DESCRIPTION OF THE TASK – A verbatim copy of the records below, pictures omitted, is the task.

AVAILABLE RECORDS –
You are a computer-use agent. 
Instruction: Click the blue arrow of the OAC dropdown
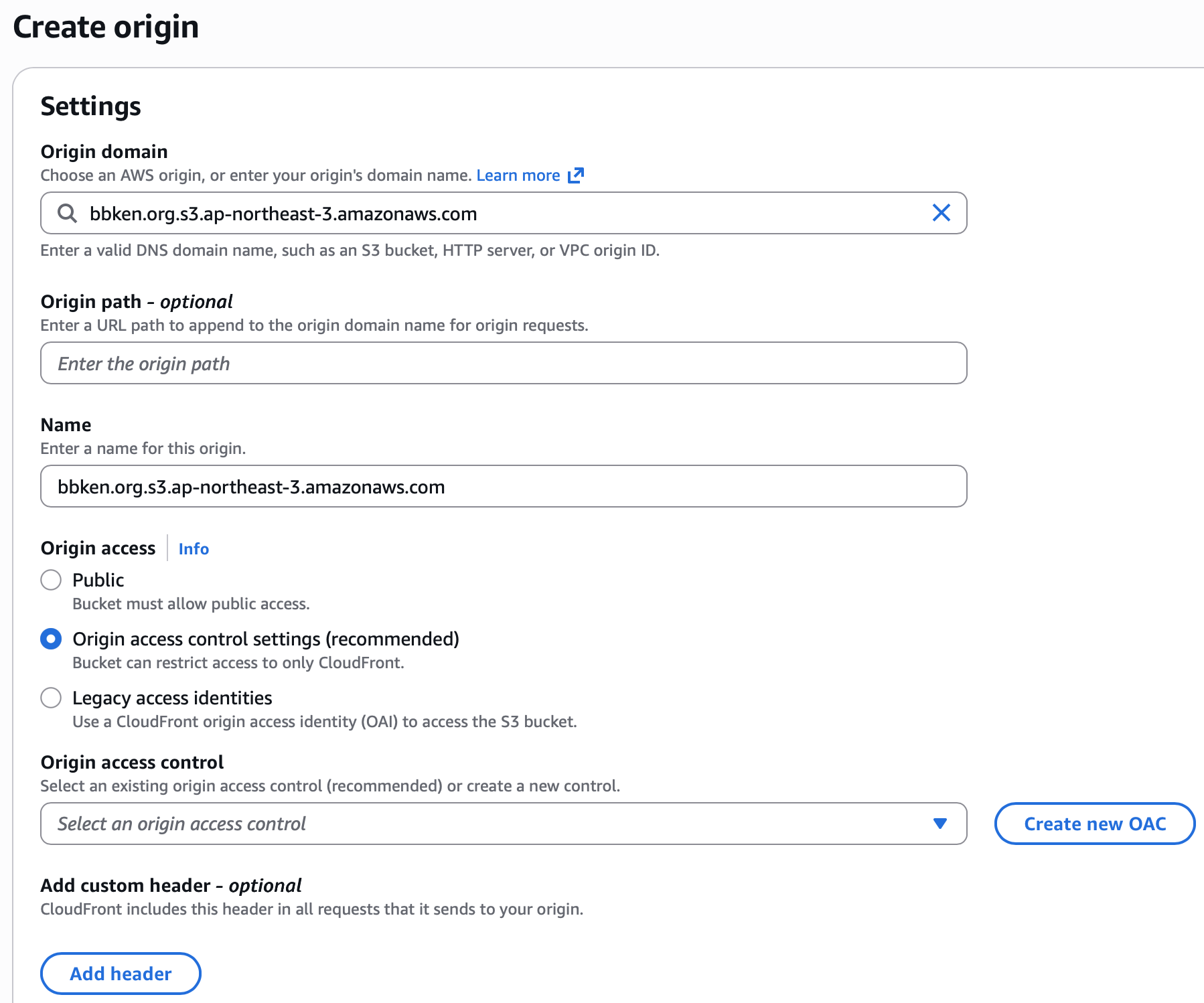click(x=939, y=824)
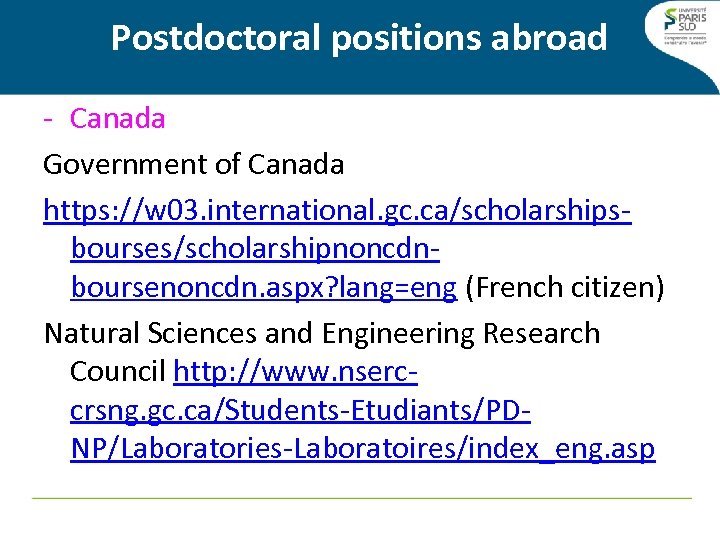This screenshot has height=540, width=720.
Task: Click the green divider line at the bottom
Action: tap(360, 497)
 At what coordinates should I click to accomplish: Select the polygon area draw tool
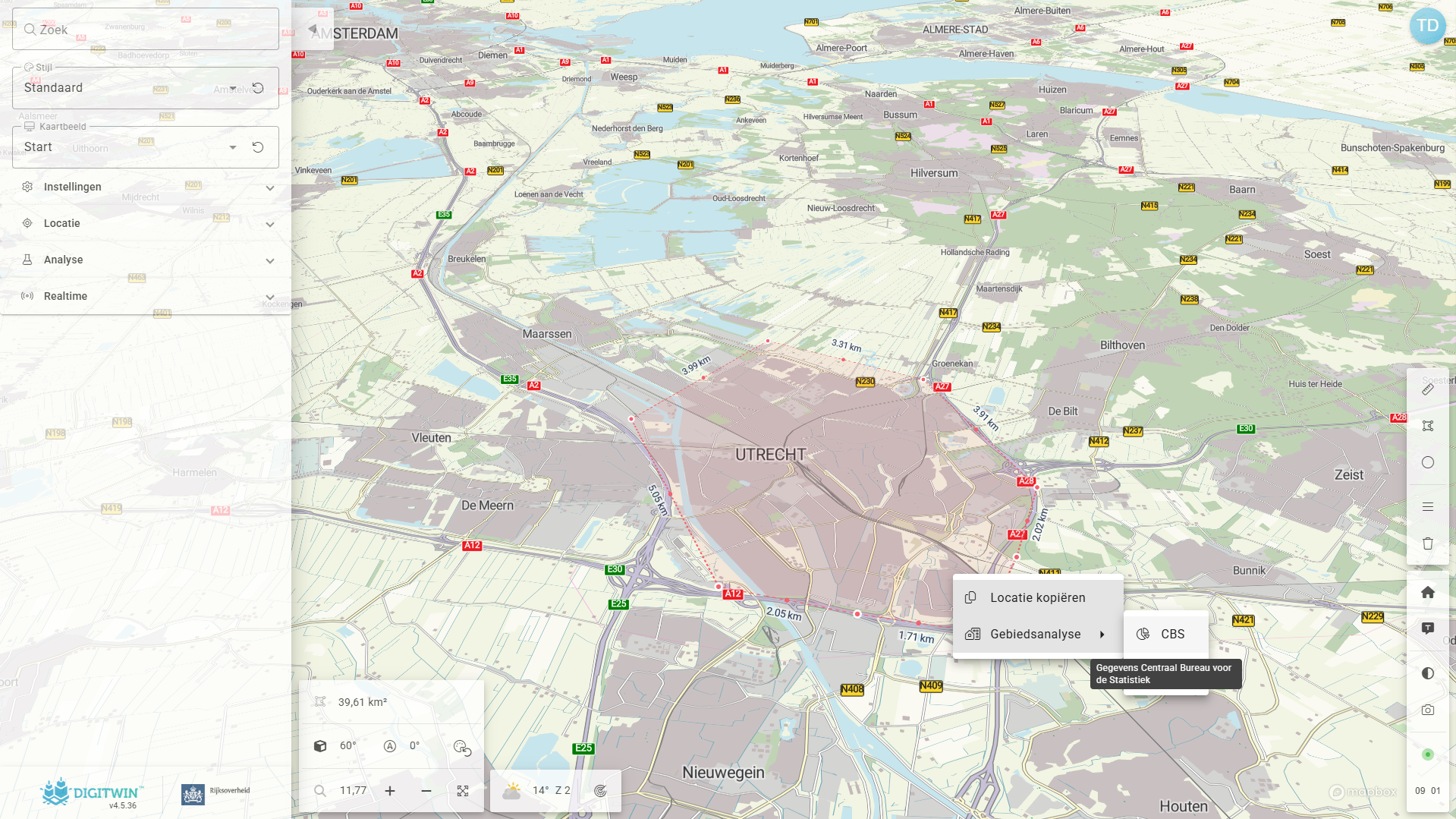[1427, 426]
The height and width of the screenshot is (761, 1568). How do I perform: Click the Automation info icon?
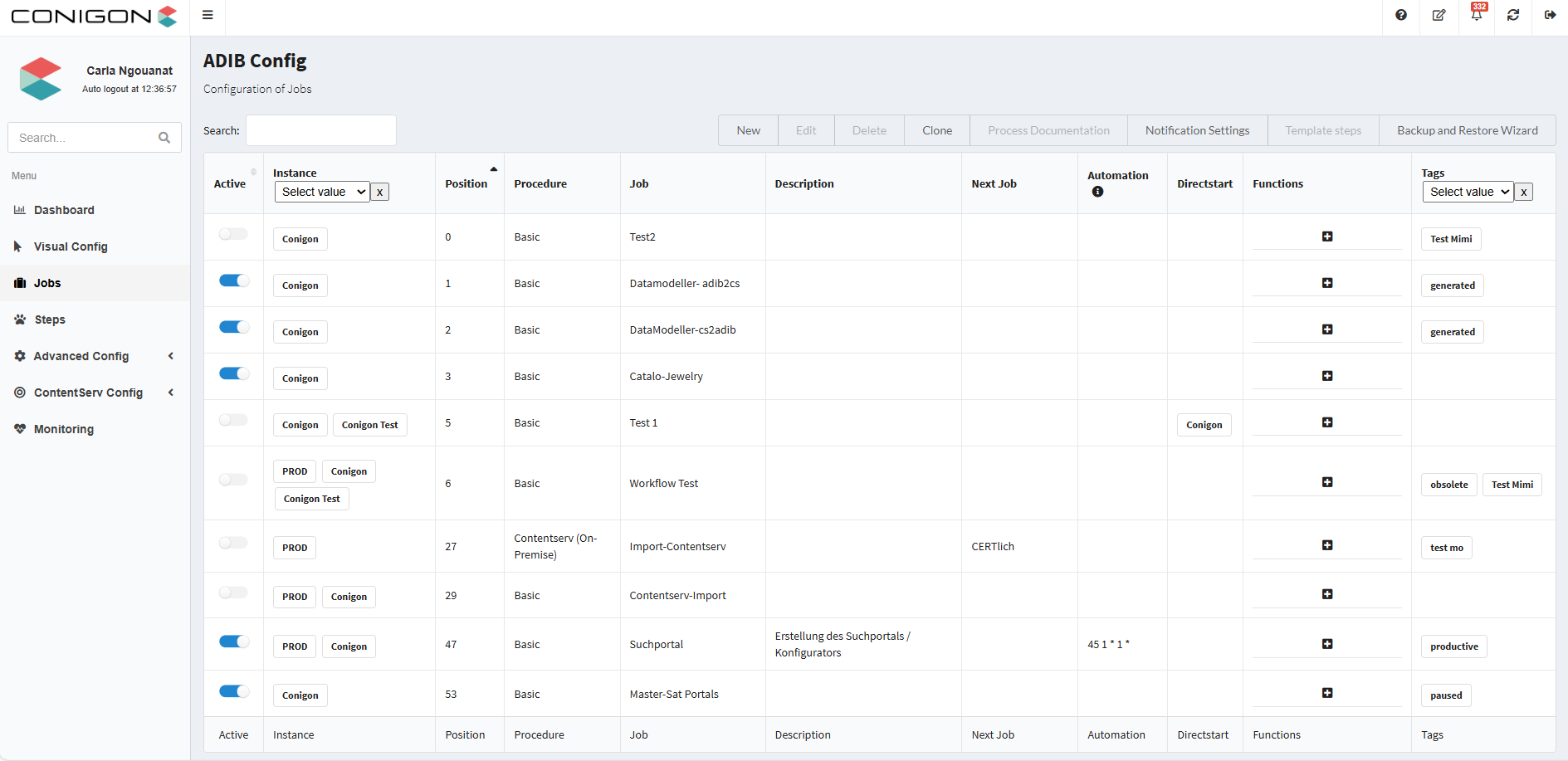tap(1097, 192)
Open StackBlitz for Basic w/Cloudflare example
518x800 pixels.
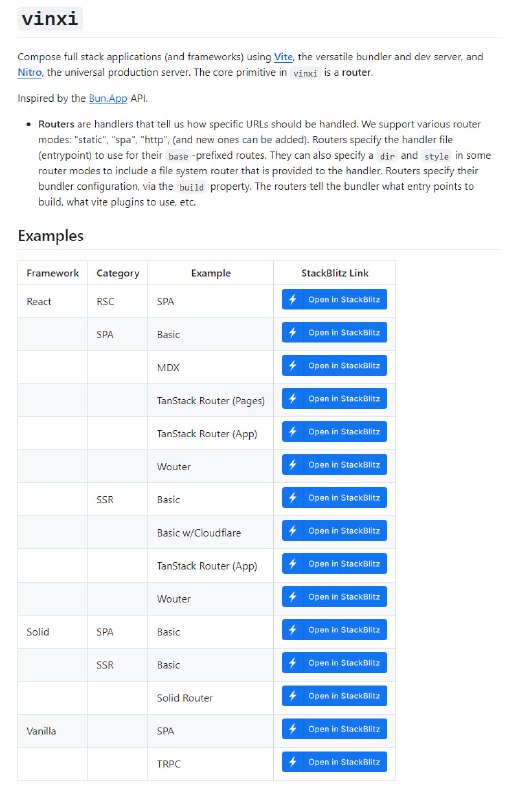(x=334, y=531)
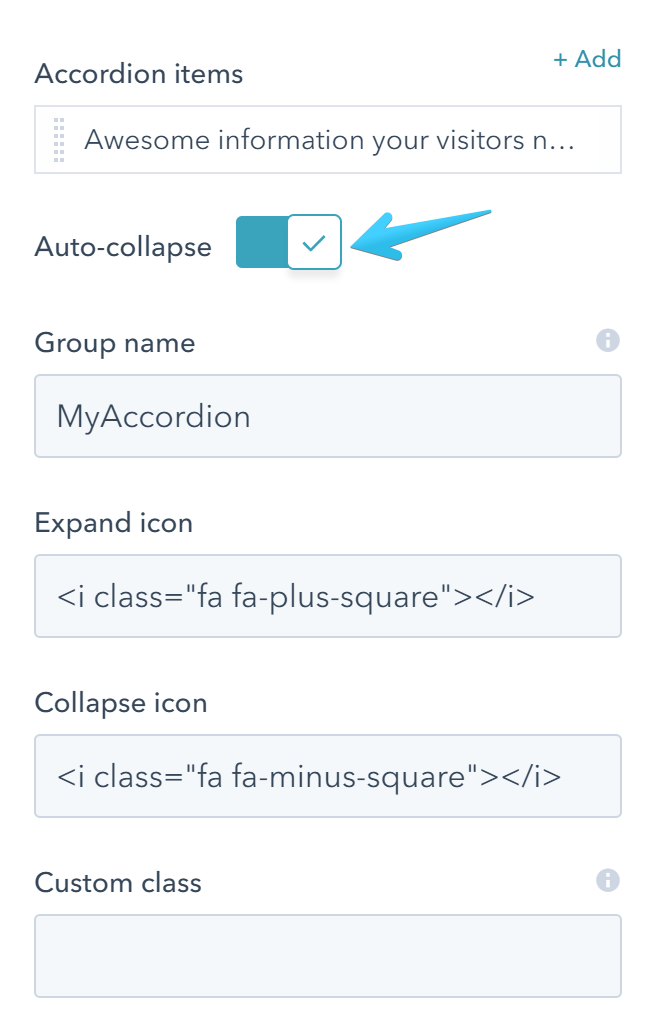
Task: Click the + Add link
Action: click(x=587, y=59)
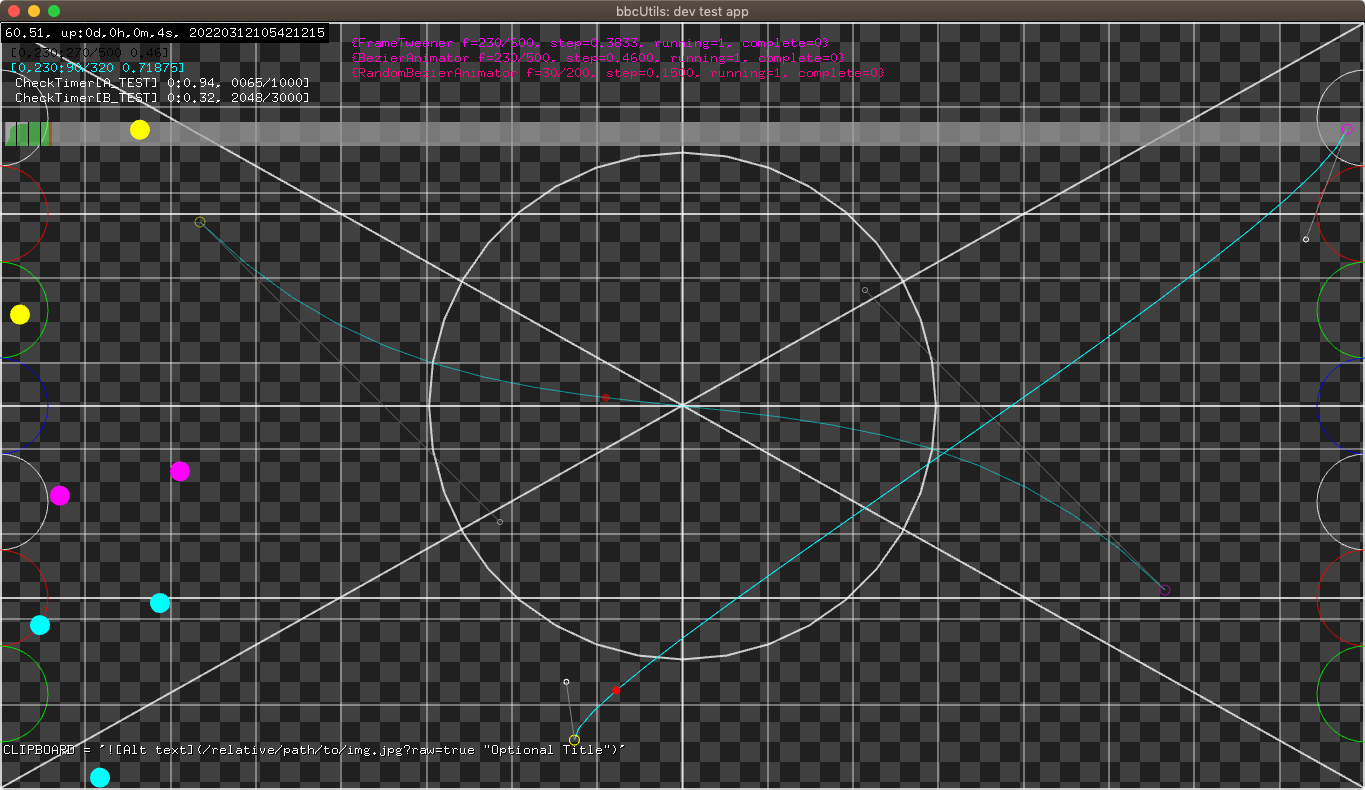The height and width of the screenshot is (790, 1365).
Task: Click the white control handle linked to the magenta ring
Action: point(1306,239)
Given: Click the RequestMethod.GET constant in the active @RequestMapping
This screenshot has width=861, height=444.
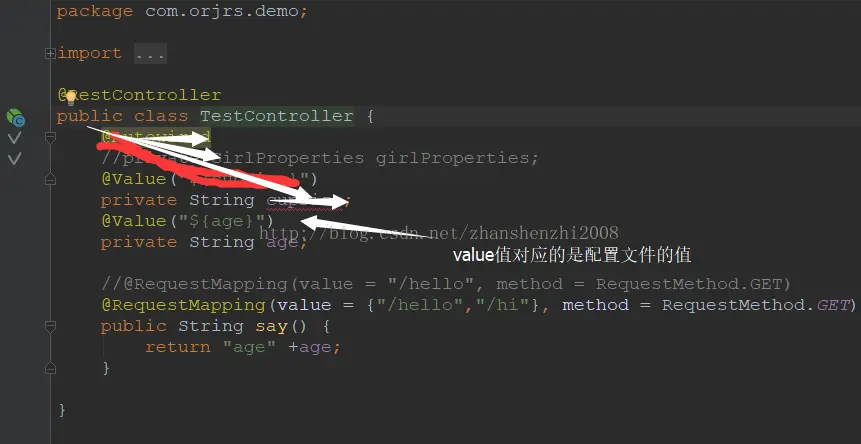Looking at the screenshot, I should tap(755, 305).
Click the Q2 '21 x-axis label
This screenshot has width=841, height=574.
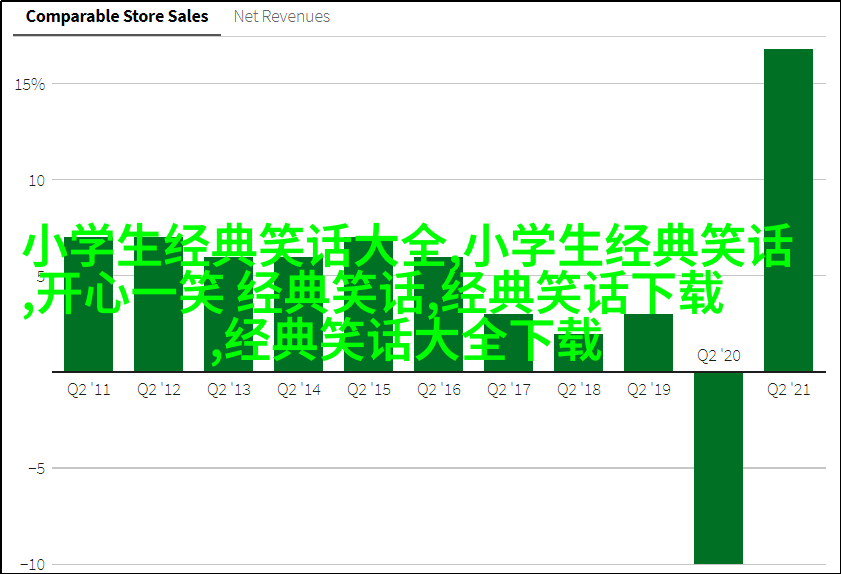[x=788, y=390]
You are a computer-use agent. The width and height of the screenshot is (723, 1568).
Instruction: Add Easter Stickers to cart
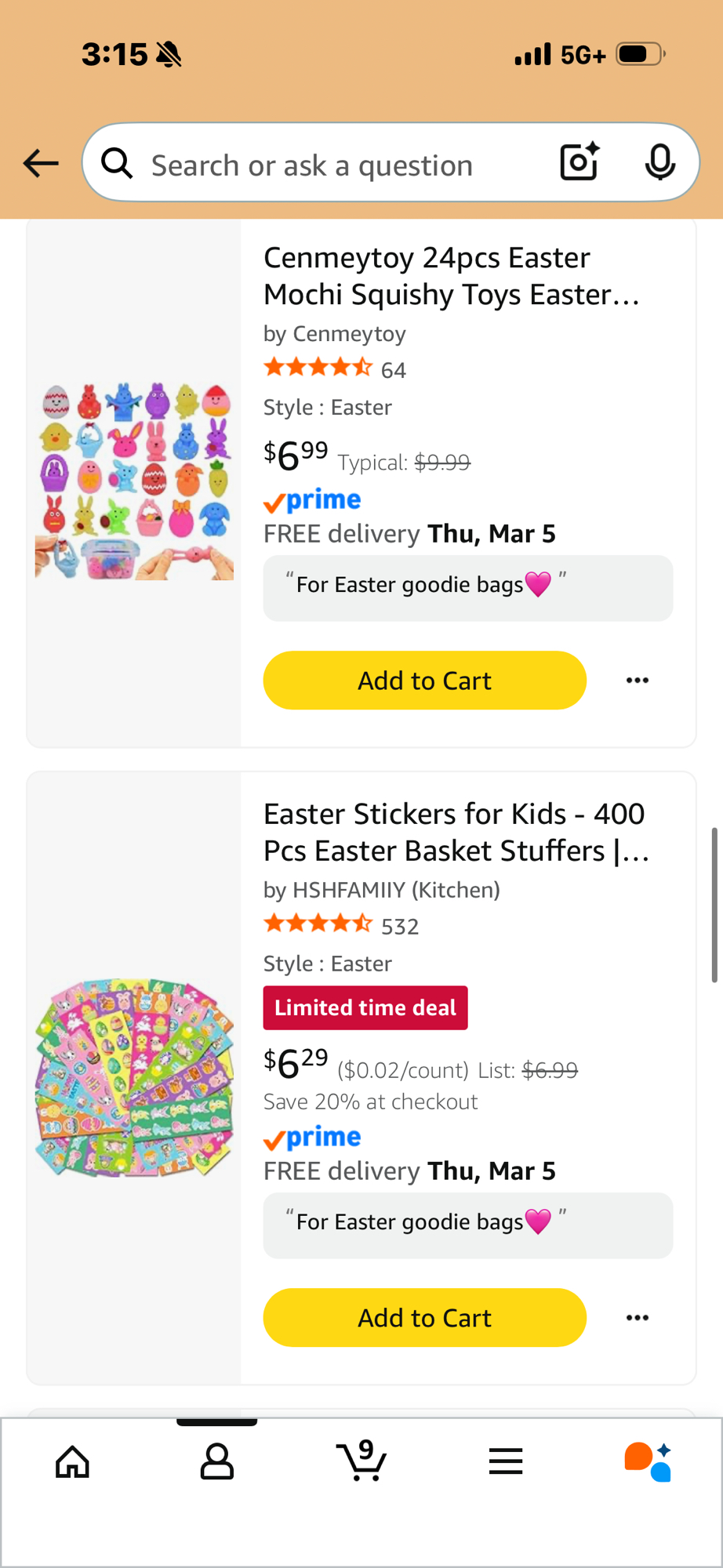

RESULT OF THE EXERCISE –
You are a computer-use agent. 
Instruction: Click the blue arrow of the OAC dropdown
click(x=939, y=824)
This screenshot has height=540, width=720.
Task: Click the green divider line at the bottom
Action: tap(360, 497)
 At what coordinates should I click to accomplish: Select the polygon area draw tool
[1427, 426]
The height and width of the screenshot is (761, 1568). How do I perform: Click the Automation info icon?
tap(1097, 192)
Open StackBlitz for Basic w/Cloudflare example
518x800 pixels.
(x=334, y=531)
Task: Click the + Add link
Action: click(x=587, y=59)
The height and width of the screenshot is (790, 1365).
Task: Click the white control handle linked to the magenta ring
Action: point(1306,239)
Given: Click the RequestMethod.GET constant in the active @RequestMapping
This screenshot has width=861, height=444.
Looking at the screenshot, I should tap(755, 305).
Click the Q2 '21 x-axis label
This screenshot has width=841, height=574.
[x=788, y=390]
You are a computer-use agent. The width and height of the screenshot is (723, 1568).
Instruction: Add Easter Stickers to cart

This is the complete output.